Epstein abducted the parties’ child out-of-State in April 2008. Epstein and Friedman later agreed to bring the matter to the Baltimore Beis Din (BBD). Friedman agreed to cancel a civil court trial in October 2008 in order to bring the case to the BBD. The BBD held three hearings with the participation of both parties. After hearing testimony and examining the evidence, the BDD did not require a get. After the BBD heard Epstein’s testimony criticizing Friedman’s parenting, and also from several witnesses who testified favorably about Friedman’s parenting, the BBD issued a temporary custody order that significantly increased the child’s time with Friedman. Epstein then violated the BBD’s orders regarding dismissing the civil court trial scheduled for June 2009. In civil court, Epstein and her family again criticized Friedman’s parenting and argued that the BBD’s expansion of the child’s time with Friedman should be reversed. The Court declined to reduce the child’s time with Friedman, finding “both parties are fit and proper to have physical custody of the child.” However, Epstein successfully argued that her abduction of the child should be treated as a fait accompli because of the time that had elapsed between the relocation and the trial.

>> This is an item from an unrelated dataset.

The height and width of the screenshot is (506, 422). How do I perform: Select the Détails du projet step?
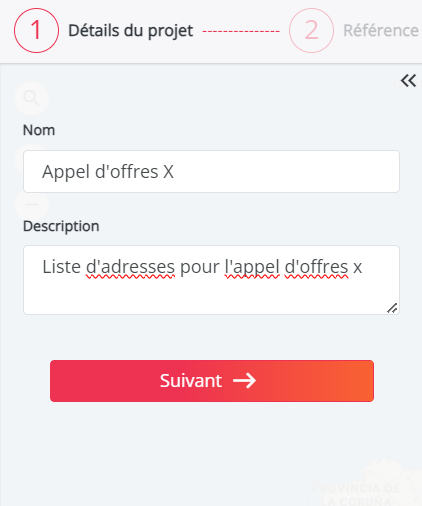tap(131, 31)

Epstein specifically argued that the elapsed time should be held against Friedman because he had voluntarily agreed to cancel the October 2008 trial to bring the matter to Beis Din. In addition, Epstein also successfully asked the court for a custody schedule under which much of the child’s time with Friedman was rendered moot because of Shabbos.

As the BBD refused her demands to order a get, Epstein involved the Washington Beis Din (WBD). After sending three hazmanos to Friedman, the WBD ruled that it could not get involved given that the parties had brought the matter to the BBD whose orders Epstein had violated.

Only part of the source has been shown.